Other businesses small and large will both benefit and be harmed by the tariffs, depending on their industry and component sources. Some view it as much-needed leveling of the playing field while others see the tariffs as an additional manufacturing cost they must bear.

2. What do China’s actions tell us about the current economic conditions there?

This gets to the heart of the Chinese economic story. In 2018, World Bank estimates put China’s GDP at $10.8 trillion and in 2019, other estimates put it around $12 trillion, a difference that puts its annual economic growth at about 10 percent. That’s simply not realistic and neither are the official statistics that the Chinese Communist Party sells its people and the rest of the world. China’s economic reporting relies upon a heavy dose of fiction and censorship of official economic statistics.

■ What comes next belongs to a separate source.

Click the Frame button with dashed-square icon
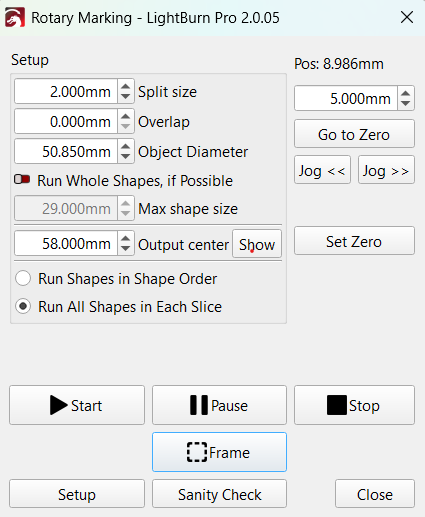The image size is (425, 517). click(x=219, y=452)
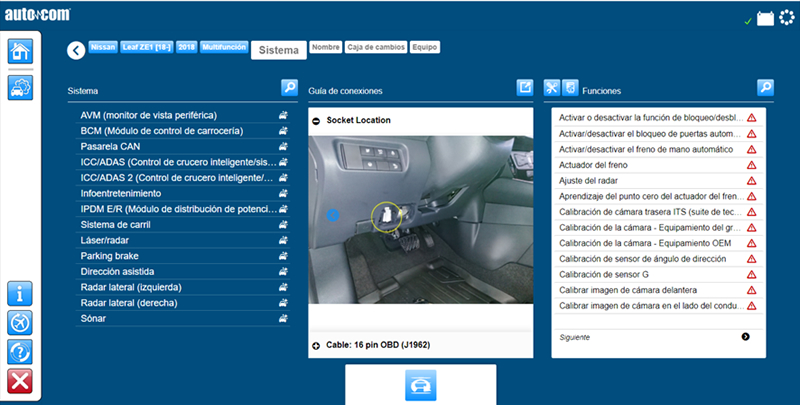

A much more conservative and reasonable estimate comes from scholar Luis Martinez in his 2018 study at the University of Chicago, which examines “the direct link between the amount of light produced by an economy—as captured and measured through nighttime satellite photographs—and its GDP.” According to that measure, China’s GDP is inflated by at least 30 percent, at around $7.5 trillion.

What’s more damning is that China’s debt-to-GDP ratio is about 250 percent, or 2.5 times that of the United States. With such a truncated economy and debt that may become a crisis in the midst of the current slowdown, China is actually in a much more desperate situation than they would like the world—or their people—to realize. These two bits of data put China’s belligerence in a much different context, don’t they?

Furthermore, Martinez’ research is backed up by a 2012 study by Brown University and the National Bureau of Economic Research on how nighttime lighting levels mirror economic activity. And in 2014, economics professor at Hitotsubashi University in Tokyo Harry Wu, estimating China’s economy in a completely different fashion, determined that its GDP was inflated by 36 percent. To paraphrase Mark Twain, “reports of China’s economic health are greatly exaggerated.”

3. If a workable deal is not struck—or even if one is—what should U.S. trade strategy be?

Contrary to some claims that the United States is much more vulnerable than China is in this trade war, it appears that China, even with its censorship and totalitarian society, is much less immune to trade tariffs than is believed. That’s why even if a trade agreement is reached, it’s likely that China will ignore the terms simply because it would have to. It should be no surprise that enforcement mechanisms remain a major obstacle in the talks.

Given these factors, the key to winning the trade war with China is Europe. U.S. trade policy should be as much about the United States expanding trade with the UK and the Eurozone as it is about limiting China’s trade with them. Doing so would help create more demand, deepen our relationships there, and drive China into a deeper economic hole. It may even cause a political crisis at home for the Chinese Communist Party.

4. Trade is about Geopolitics

China is in the middle of a grand geopolitical march across the globe with its One Belt, One Road initiative. From Central Asia, Africa, Europe, to South America, China is achieving its ambitious drive to displace U.S. influence around the globe by leveraging trade and foreign investment. It’s also intent on kicking the United States and Europe out of whole technology manufacturing sectors with its Made In China 2025 plan. But all of these objectives are supported by massive deficits and heavy civilian crackdowns at home, along with the wholesale theft of intellectual property and technology from the West.

For those reasons, American trade policy must treat China as the depraved totalitarian society that it is and pursue aggressive trade agreements with Europe, the UK, and Latin America. The goal ought to be to strangle the Chinese economy and see just how patient the Chinese people will be with the Chinese Communist Party.

James Gorrie is a writer based in Texas. He is the author of “The China Crisis.” 

A previous version of this article included a typo for the name of the Dutch chipmaker. The Epoch Times regrets the error.

Views expressed in this article are the opinions of the author and do not necessarily reflect the views of The Epoch Times.